==== RECORD EXTRACTS ====
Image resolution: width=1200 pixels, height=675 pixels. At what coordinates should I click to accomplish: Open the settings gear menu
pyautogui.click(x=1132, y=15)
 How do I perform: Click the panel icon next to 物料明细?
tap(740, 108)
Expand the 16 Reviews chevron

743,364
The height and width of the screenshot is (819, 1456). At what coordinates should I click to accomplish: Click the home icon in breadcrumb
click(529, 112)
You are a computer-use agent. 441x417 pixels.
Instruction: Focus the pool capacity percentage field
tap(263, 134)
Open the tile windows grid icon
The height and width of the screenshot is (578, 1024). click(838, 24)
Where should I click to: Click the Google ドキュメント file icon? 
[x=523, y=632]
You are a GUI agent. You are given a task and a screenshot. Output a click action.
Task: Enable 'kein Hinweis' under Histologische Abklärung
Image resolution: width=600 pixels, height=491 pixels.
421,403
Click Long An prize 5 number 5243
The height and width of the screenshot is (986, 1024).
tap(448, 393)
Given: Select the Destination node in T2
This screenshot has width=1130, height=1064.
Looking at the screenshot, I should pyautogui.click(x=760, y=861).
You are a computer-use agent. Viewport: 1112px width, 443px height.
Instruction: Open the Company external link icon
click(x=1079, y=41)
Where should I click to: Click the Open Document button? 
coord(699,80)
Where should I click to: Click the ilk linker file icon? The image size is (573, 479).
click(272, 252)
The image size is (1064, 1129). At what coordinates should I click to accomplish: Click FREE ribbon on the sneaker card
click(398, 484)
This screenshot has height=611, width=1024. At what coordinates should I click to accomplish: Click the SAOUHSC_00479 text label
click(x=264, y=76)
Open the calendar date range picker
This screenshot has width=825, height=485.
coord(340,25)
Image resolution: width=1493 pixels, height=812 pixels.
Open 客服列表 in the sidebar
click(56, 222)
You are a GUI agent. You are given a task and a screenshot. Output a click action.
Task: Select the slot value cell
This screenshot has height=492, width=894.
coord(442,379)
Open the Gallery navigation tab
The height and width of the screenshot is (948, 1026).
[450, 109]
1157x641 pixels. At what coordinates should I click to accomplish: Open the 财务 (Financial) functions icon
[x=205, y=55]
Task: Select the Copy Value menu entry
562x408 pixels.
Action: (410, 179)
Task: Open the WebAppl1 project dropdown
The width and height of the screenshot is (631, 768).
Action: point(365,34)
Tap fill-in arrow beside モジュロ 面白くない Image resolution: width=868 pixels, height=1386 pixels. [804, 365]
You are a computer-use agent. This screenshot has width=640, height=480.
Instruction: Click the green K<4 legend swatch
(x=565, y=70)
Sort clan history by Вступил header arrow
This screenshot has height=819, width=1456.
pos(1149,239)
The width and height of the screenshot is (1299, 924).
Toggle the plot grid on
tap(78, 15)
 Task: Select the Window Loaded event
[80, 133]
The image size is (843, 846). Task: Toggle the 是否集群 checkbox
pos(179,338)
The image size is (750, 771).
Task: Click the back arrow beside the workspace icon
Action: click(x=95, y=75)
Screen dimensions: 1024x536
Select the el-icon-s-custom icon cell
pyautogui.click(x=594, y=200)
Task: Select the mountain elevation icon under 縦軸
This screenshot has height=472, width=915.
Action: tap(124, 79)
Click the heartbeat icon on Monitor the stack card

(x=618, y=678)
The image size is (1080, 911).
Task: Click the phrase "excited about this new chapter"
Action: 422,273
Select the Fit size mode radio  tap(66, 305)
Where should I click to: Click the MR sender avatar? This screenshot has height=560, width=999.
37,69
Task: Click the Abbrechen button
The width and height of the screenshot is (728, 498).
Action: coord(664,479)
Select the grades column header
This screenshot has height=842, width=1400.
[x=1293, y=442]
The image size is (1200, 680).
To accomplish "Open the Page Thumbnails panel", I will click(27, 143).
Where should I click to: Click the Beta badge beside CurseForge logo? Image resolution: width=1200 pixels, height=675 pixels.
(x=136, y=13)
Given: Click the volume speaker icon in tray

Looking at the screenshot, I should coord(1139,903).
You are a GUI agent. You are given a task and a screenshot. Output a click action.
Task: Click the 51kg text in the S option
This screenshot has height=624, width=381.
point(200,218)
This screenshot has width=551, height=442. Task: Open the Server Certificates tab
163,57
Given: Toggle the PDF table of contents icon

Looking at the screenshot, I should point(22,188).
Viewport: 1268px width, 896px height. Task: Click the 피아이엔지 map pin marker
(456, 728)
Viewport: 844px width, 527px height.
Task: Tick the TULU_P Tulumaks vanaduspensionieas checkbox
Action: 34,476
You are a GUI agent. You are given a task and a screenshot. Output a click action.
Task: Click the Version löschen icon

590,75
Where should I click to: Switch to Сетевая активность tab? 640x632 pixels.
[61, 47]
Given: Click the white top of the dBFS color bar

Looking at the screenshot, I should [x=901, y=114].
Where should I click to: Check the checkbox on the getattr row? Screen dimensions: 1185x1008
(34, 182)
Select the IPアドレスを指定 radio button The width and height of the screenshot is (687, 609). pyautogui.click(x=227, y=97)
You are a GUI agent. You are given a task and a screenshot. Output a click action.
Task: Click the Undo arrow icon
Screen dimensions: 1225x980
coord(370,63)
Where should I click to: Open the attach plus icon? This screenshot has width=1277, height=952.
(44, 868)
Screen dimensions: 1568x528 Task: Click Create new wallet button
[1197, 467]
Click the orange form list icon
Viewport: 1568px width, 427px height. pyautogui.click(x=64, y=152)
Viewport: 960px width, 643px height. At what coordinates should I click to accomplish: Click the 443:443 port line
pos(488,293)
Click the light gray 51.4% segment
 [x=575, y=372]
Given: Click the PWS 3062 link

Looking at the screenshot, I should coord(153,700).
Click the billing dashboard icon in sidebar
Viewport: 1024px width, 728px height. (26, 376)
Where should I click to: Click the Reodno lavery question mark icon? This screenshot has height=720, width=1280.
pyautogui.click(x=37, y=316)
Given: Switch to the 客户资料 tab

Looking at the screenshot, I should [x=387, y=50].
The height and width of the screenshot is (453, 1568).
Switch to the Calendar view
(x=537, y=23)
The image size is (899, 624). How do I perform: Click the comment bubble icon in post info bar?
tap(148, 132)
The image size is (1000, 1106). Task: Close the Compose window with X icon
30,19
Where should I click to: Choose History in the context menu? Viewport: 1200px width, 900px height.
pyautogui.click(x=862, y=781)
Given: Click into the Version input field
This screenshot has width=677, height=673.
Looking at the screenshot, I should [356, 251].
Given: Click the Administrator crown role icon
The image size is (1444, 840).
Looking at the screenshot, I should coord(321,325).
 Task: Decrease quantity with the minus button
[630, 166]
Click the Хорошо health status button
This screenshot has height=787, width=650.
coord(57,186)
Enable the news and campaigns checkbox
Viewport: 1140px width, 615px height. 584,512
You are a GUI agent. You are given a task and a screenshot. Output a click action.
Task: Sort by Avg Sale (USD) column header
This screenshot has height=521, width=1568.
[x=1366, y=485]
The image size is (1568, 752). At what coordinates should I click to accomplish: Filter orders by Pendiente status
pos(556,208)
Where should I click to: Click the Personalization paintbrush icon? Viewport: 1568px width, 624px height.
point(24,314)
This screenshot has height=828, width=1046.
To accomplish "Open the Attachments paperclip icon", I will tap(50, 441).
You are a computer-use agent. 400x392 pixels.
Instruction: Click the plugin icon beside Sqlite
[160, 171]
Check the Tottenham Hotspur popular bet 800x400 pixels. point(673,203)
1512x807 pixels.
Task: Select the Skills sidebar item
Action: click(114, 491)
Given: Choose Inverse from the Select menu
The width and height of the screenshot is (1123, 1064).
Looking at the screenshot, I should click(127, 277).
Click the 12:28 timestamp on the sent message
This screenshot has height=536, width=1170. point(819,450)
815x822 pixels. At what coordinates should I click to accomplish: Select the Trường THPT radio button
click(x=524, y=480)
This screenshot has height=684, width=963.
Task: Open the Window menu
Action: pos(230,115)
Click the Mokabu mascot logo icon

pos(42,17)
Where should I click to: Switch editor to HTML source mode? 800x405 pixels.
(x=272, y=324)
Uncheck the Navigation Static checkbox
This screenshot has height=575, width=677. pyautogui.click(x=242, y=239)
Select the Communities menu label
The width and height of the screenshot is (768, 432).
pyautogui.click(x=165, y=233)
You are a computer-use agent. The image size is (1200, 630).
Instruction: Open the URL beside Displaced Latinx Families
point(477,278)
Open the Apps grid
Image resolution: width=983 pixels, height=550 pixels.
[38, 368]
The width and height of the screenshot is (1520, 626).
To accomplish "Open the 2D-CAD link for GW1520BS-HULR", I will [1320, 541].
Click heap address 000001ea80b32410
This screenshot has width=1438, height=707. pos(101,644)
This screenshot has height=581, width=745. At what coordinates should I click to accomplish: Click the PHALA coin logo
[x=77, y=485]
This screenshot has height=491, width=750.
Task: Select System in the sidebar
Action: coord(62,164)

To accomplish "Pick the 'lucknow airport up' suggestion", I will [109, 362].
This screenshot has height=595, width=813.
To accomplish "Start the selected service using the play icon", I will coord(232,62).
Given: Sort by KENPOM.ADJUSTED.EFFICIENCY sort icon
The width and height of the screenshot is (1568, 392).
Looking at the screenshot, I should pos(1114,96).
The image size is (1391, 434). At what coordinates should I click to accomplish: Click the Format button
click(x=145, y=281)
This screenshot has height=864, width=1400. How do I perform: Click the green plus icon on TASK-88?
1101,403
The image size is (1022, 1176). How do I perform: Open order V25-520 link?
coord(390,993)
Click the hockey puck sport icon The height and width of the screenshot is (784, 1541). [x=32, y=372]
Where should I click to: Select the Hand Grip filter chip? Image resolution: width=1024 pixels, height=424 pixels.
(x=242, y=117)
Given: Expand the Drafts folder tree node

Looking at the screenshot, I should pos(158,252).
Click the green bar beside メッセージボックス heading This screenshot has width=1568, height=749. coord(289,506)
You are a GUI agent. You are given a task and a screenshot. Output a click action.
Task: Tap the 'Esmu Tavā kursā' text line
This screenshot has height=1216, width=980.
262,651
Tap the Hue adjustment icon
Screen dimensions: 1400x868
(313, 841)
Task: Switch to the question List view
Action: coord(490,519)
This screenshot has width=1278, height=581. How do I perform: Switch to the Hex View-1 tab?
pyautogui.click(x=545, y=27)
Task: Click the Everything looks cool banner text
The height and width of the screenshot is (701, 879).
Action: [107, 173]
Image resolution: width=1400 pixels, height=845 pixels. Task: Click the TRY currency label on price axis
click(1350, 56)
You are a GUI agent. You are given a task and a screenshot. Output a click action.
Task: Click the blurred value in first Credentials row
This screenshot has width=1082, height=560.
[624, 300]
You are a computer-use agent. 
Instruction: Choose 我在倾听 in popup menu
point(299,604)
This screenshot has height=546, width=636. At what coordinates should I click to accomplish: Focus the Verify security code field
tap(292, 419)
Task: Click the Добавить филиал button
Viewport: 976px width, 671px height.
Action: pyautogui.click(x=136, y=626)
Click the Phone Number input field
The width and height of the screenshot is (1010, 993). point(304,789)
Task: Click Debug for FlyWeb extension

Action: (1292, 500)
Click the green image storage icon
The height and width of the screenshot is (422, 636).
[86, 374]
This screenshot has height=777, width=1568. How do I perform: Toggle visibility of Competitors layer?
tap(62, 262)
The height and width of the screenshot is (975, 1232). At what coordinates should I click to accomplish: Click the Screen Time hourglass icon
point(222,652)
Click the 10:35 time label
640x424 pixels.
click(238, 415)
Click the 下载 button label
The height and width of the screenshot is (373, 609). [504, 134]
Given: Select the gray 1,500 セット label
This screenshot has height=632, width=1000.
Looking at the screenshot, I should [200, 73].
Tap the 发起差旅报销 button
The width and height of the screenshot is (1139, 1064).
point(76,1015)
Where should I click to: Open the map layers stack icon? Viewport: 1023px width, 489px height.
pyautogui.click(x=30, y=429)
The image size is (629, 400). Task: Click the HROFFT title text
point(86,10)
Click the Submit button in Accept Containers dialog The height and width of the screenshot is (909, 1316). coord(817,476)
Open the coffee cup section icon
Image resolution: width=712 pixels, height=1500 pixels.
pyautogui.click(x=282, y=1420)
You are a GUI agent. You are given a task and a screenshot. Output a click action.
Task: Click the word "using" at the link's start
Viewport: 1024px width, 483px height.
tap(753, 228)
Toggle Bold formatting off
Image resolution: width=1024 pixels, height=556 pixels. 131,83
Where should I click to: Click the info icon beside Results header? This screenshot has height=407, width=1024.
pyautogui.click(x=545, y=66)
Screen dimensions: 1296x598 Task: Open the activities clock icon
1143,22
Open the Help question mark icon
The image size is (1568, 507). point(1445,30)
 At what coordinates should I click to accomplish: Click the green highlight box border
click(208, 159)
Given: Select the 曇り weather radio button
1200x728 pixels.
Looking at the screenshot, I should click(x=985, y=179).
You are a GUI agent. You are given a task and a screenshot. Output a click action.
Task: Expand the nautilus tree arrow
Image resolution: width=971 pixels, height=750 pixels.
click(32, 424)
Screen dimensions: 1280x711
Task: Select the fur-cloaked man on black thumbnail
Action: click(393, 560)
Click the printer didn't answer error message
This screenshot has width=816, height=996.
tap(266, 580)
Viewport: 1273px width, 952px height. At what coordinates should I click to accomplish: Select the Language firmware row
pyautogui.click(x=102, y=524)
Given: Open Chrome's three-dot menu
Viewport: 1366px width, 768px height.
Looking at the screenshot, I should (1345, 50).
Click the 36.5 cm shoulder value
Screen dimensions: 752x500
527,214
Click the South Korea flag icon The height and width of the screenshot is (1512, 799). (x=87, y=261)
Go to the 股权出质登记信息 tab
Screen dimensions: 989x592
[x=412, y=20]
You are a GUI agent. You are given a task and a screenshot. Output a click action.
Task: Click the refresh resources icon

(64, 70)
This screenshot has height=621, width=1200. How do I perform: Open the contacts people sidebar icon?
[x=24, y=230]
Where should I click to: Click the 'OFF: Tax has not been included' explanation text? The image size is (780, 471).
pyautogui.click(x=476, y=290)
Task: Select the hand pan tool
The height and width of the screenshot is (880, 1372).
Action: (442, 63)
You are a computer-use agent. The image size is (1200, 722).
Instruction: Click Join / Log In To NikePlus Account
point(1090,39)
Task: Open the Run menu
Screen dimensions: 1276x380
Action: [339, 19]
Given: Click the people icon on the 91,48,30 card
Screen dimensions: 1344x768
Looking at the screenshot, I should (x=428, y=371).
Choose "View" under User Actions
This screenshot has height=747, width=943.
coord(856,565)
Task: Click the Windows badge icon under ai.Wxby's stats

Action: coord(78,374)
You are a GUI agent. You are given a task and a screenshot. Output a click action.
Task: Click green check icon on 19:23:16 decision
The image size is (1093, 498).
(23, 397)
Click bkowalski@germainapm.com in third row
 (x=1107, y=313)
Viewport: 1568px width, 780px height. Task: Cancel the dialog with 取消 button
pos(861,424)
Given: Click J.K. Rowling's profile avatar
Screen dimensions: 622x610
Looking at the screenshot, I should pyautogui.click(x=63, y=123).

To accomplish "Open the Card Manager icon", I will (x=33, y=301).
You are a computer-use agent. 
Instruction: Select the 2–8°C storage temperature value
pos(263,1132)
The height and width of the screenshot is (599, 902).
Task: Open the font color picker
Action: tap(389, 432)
====
- _BRIEF_
Once you find the line with "Task: Enable 'kein" above, print it and every line after it up to and including the line with "Given: Select the Destination node in T2", exactly as written and nothing else.

- _ANSWER BELOW_
Task: Enable 'kein Hinweis' under Histologische Abklärung
Image resolution: width=600 pixels, height=491 pixels.
421,403
Click Long An prize 5 number 5243
The height and width of the screenshot is (986, 1024).
tap(448, 393)
Given: Select the Destination node in T2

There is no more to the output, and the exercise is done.